Top of The records

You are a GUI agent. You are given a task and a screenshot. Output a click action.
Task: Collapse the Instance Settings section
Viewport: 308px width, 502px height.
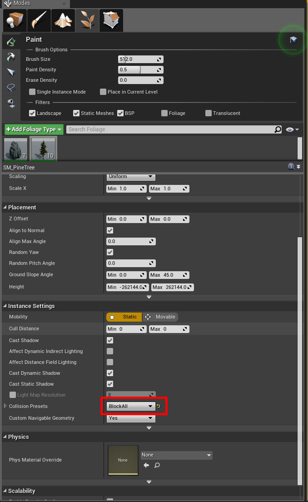5,306
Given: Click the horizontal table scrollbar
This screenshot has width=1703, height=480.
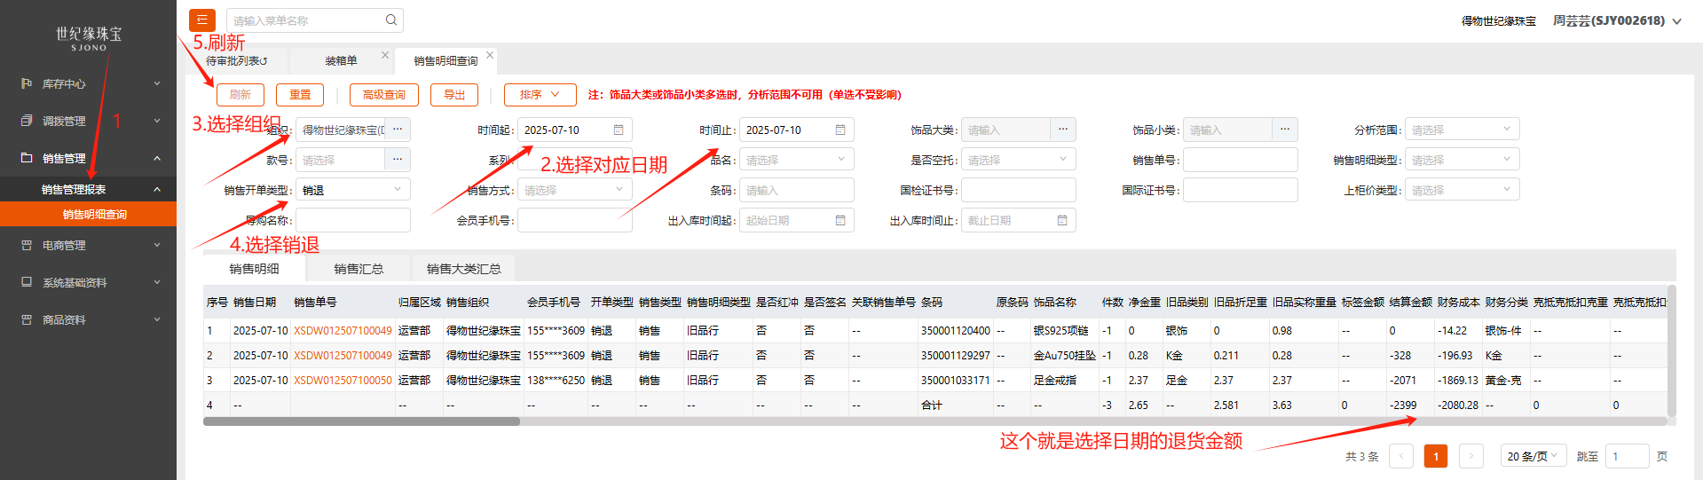Looking at the screenshot, I should click(x=361, y=421).
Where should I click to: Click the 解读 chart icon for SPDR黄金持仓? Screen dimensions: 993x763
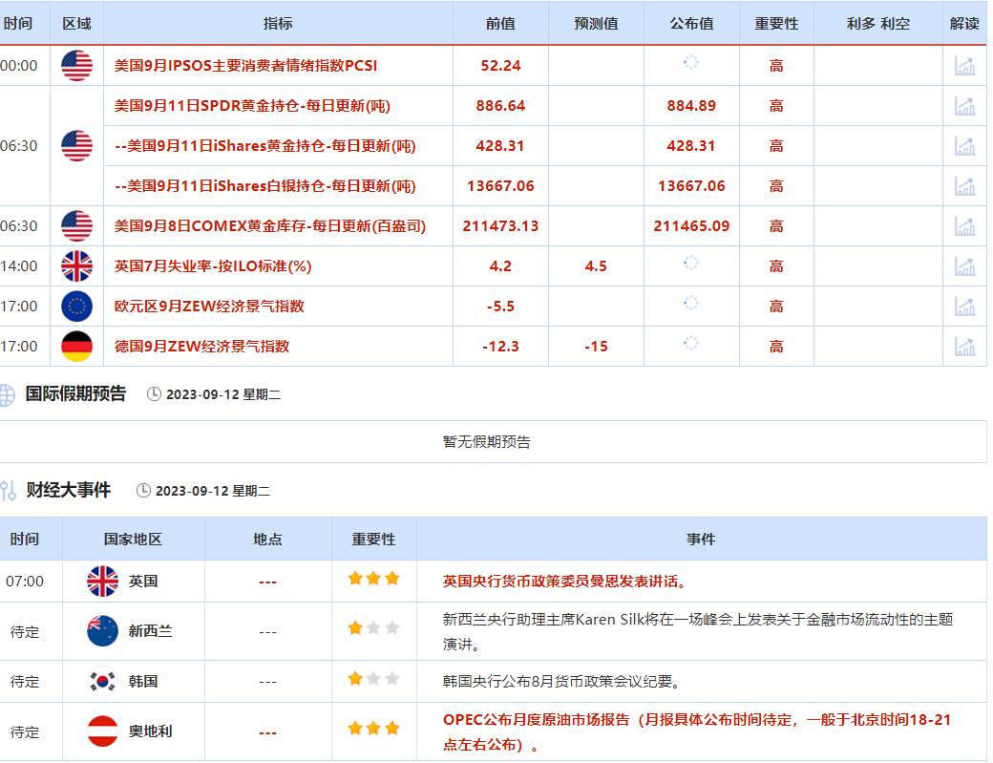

Bottom of The records

◆ Exercise ◆
All lines from the one bearing "Task: Collapse the Instance Settings section" through the last line of the records, and only those, should be duplicated exactly; no picture belongs in the copy.

◆ Answer to this problem ◆
Task: Collapse the Instance Settings section
Viewport: 308px width, 502px height.
5,306
Given: Click the horizontal table scrollbar
This screenshot has width=1703, height=480.
Looking at the screenshot, I should click(x=361, y=421).
Where should I click to: Click the 解读 chart icon for SPDR黄金持仓? Screen dimensions: 993x763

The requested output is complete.